Indeed, the for-profit bail industry makes between $1.4 billion and $2.4 billion a year, the American Civil Liberties Union wrote in a 2017 report. An inability to afford bail leaves defendants across the country languishing in pretrial detention bars for extended periods of time

 

The No Money Bail Act does the following:

• Formally ends the use of secured bonds in federal criminal proceedings.

• Provides grants to states that wish to implement alternate pretrial systems and reduce their pretrial detention population.

• Withholds grant funding from states that continue to use money bail systems.

• Requires a study three years after implementation to ensure the new alternate systems are also not leading to disparate detentions rates.

It has always been clear that we have separate criminal justice systems in this country for the poor and for the rich,” the summary reads. “A wealthy person charged with a serious crime may get an ankle monitor and told not to leave the country; a poor person charged with a misdemeanor may sit in a jail cell. And this disproportionately affects minorities — fifty percent of all pretrial detainees are Black or Latinx.”

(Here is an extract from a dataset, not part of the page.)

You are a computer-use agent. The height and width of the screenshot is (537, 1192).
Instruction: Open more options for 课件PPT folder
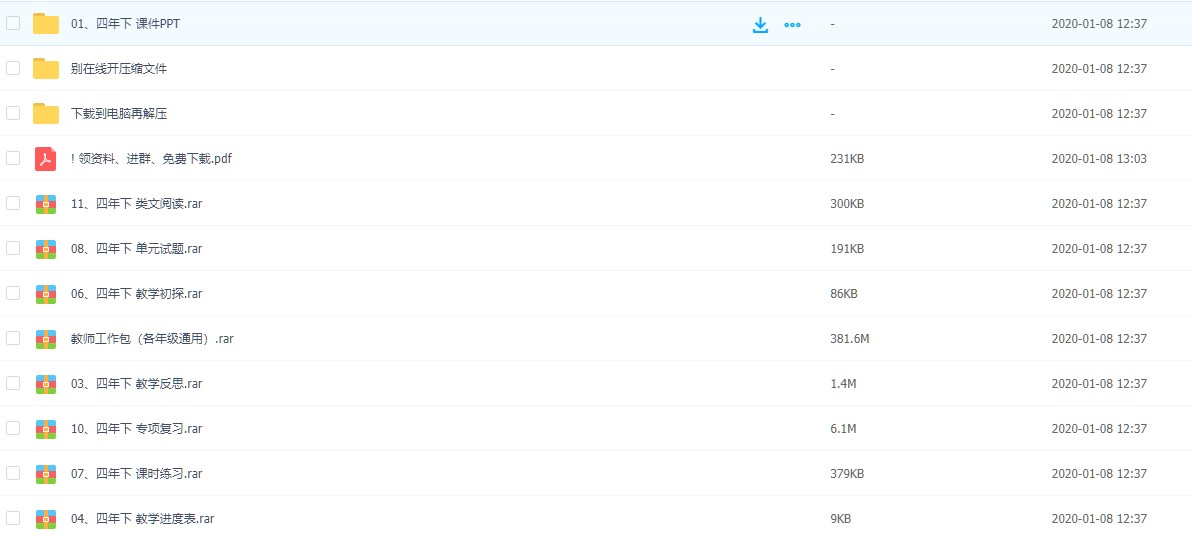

We are fighting hard to bring this discriminatory system to an end by bringing legal challenges all across the country, calling money bail unconstitutional because it creates two separate systems of justice, one for the rich and another for people who are poor. We have filed 12 challenges against money bail in 9 states. Our work is also inspiring potential policy changes at the federal and state levels. We are an endorser of the bill and continue to work closely as it progresses through the Congress.